Gather every line of the records that contains the string "with", matching case exactly, and copy each one out.

> **Extracted information**:
= = =

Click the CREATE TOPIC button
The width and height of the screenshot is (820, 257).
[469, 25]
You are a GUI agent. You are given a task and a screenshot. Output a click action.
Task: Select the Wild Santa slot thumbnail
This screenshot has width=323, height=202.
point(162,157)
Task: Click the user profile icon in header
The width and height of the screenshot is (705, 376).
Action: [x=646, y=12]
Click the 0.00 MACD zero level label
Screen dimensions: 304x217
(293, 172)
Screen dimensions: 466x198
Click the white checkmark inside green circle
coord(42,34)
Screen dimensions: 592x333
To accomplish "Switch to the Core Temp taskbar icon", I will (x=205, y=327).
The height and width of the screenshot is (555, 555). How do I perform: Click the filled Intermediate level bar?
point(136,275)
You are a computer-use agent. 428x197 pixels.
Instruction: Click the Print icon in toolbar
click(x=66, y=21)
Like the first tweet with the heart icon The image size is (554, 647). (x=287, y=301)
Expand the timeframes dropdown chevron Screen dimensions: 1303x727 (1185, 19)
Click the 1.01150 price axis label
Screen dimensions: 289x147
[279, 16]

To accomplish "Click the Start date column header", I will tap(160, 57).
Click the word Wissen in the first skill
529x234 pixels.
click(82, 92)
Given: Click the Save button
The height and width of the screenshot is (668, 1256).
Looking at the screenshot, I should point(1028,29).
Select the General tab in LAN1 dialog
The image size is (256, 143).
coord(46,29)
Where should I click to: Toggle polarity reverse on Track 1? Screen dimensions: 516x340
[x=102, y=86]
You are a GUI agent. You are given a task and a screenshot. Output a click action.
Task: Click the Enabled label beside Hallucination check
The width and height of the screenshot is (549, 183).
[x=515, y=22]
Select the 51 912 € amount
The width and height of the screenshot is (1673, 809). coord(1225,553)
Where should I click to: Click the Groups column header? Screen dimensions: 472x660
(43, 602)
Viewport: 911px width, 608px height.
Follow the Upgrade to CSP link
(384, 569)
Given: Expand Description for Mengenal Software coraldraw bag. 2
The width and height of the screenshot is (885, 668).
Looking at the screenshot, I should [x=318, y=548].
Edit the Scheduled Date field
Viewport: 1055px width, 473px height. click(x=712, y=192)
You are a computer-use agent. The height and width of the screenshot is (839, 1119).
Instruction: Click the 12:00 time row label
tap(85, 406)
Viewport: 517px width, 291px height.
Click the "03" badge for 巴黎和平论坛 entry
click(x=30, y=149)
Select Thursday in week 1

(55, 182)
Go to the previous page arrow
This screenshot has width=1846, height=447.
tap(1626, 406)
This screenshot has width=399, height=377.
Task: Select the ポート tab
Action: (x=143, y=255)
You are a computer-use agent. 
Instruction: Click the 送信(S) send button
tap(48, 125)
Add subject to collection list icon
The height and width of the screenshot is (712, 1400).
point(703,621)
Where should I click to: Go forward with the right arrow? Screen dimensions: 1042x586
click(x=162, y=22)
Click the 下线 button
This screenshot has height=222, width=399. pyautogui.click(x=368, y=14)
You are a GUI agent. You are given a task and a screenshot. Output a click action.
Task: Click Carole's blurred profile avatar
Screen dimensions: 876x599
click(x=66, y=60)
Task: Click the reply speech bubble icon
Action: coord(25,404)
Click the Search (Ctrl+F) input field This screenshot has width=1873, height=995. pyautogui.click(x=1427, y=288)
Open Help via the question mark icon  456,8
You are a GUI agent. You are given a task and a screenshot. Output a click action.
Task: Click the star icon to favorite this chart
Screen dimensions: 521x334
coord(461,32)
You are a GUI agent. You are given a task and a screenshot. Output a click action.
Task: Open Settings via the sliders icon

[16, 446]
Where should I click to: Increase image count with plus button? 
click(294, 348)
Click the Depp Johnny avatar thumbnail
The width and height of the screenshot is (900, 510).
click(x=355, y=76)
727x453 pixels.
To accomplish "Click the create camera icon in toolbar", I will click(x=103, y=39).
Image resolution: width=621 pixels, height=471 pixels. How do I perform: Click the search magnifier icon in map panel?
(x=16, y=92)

= = =

> **Written response**:
Like the first tweet with the heart icon The image size is (554, 647). (x=287, y=301)
Where should I click to: Go forward with the right arrow? Screen dimensions: 1042x586
Where should I click to: Increase image count with plus button? 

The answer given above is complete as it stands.